Simon is a “prophet” at the church he attends, much to the dismay of Reverend Russell and a high-strung Sunday School teacher. When Simon asks Reverend Russell “Do you believe that I have a special purpose?” the Reverend replies slowly, “That is something we would all like to believe, Simon.”
Despite the Reverend’s lack of reassurance, Simon keeps insisting naively that he is certain God has a plan for him. When Joe’s mother Rebecca is killed in a freak accident, Joe begins an earnest search to discover the identity of his father. He is assisted by Simon and Ben, his mother’s boyfriend. Meanwhile Simon turns the Christmas Nativity play into a ridiculous catastrophe.

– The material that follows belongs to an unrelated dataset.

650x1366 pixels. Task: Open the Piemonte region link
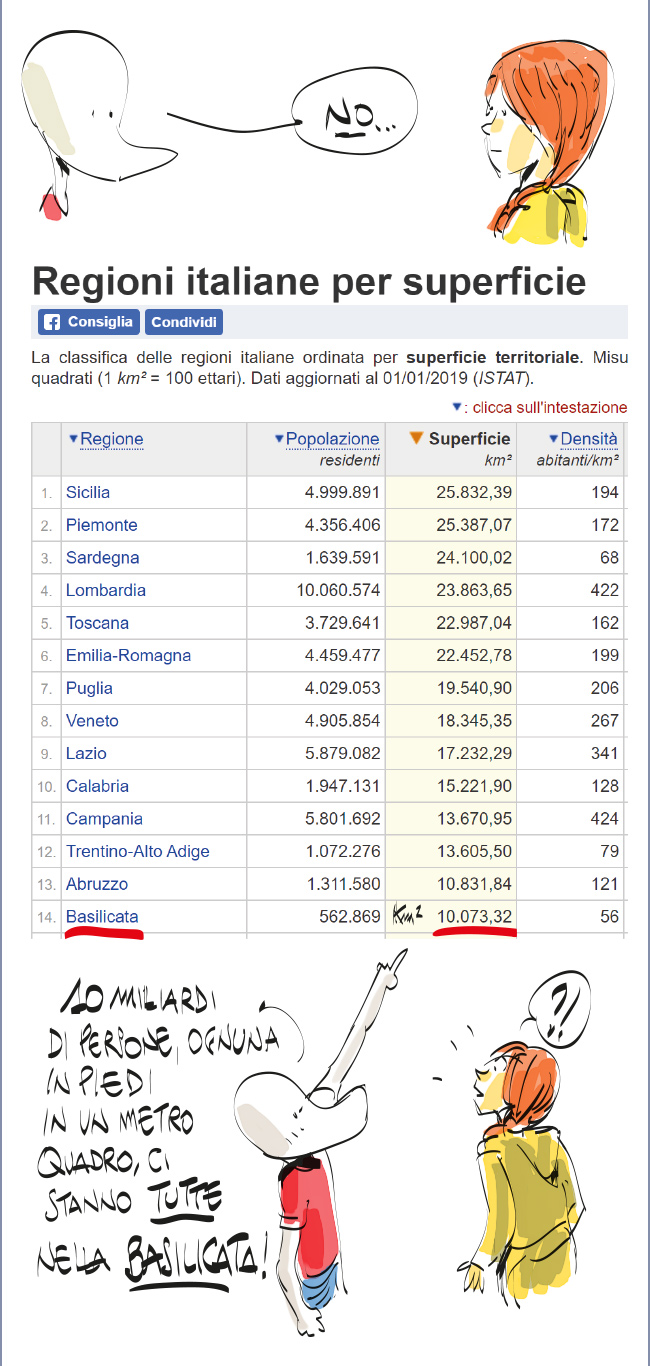pyautogui.click(x=101, y=525)
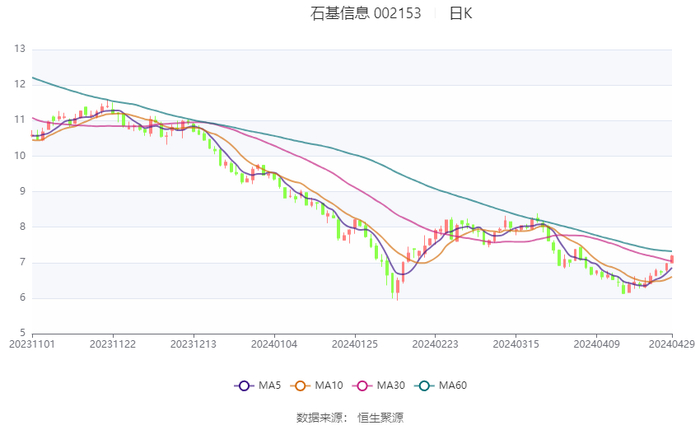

Finally, a few days later, Simon has a shining heroic moment when the Sunday school bus is in a serious accident.
Throughout the story, Simon keeps insisting that “God has made me the way I am for a reason” and “God has a plan for everyone.” Throughout the entire movie others discount his belief, suggesting to Simon not to “overdo” it. But in the end Joe recognizes that the little prophet was speaking the truth. How Joe discovered that – well, you’ll have to rent the movie.
There’s a shining moment waiting in all of our lives. I pray that John the Baptist’s witness, Jesus’ gift of self on the cross and in the Eucharist, along with Simon Birch’s story, may clarify the mission and purpose for which God formed each of us in our mother’s womb.